In terms of down (1st, 2nd, 3rd, or 4th down) the turnovers came fairly evenly divided with 34.7% of them on 1st down, 32.1% on 2nd down, and 29.7% on 3rd down.  (Only 3.5% came on 4th down, but that stands to reason since most of the time teams are either punting or kicking on 4th down.)  But breaking it down in terms of yards to go (e.g. 1st and 10 yards to go), the discrepancy is quite large.  11.2% came on 1-3 yards to go, 15.6% on 4-6 yards to go, 58.1% on 7-10 yards to go, and 15.1% on 11+ yards to go.  (Keep in mind 7-10 yards to go situations happen more often than other yards to go situations since every new 1st down begins with 10 yards to go.)

The Saints had 23 turnovers (not counting special teams), 21 of which (91.3%) came in the passing game and only 2 of which (8.7%) came in the running game.  Is it fair to say, based on this, the Saints could have had fewer turnovers by running the ball more?  Yes, that would be a fair statement, but there would be the cost of some lost offensive production.  Of the Saints 55 TD’s scored on running or passing plays, 38 (69.09%) TD’s came on passing plays while only 17 (30.91%) TD’s came on running plays.  Of the 372 first downs, 266 (71.51%) came on passing plays and only 106 (28.49%) came on running plays.

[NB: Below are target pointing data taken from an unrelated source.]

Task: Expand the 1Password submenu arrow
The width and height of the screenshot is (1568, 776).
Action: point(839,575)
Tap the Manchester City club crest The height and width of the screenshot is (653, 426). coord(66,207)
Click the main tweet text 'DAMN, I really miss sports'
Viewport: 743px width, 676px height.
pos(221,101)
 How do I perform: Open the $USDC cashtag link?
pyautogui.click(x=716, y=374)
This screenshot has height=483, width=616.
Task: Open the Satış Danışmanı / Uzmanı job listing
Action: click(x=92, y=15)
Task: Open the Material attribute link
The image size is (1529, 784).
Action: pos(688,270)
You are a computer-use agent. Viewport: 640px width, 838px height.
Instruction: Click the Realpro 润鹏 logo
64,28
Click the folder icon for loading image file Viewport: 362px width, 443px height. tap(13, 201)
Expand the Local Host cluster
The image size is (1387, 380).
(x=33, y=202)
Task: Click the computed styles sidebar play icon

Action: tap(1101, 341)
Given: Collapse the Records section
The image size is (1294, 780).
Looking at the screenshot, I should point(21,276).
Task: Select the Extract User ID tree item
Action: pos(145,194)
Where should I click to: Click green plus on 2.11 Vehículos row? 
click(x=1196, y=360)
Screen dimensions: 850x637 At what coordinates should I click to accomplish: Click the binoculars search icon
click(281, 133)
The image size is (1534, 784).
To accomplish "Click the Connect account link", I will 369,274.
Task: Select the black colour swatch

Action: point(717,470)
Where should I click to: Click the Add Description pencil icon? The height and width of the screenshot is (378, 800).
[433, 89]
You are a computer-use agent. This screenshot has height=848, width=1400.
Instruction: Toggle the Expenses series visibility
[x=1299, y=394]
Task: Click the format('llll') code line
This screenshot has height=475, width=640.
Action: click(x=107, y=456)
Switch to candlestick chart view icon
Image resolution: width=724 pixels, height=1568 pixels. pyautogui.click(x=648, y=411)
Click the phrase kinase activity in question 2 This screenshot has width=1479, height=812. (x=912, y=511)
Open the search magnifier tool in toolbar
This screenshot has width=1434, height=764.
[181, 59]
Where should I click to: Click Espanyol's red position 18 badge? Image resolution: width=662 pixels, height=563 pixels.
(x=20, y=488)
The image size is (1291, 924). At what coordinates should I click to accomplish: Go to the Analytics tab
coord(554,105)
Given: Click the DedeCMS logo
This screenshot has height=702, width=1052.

Would it be worth the trade off in offensive production for the Saints to run the ball more often if it also meant having fewer turnovers?  I think so.  Roughly 70% of offensive production comes via the passing game, but 91% of turnovers come in the passing game.  Seems to me it would be worth some offensive production if it meant fewer turnovers.  It goes without saying (but I’ll say it anyway) run/pass play selection is often dependent upon the scoreboard.  If you’re ahead you’re more likely to run, but if you’re behind you’re more likely to pass.  While it’s all well and good to sit here and ponder the benefits of a more balanced run/pass approach, the defense has to do its part to make that possible.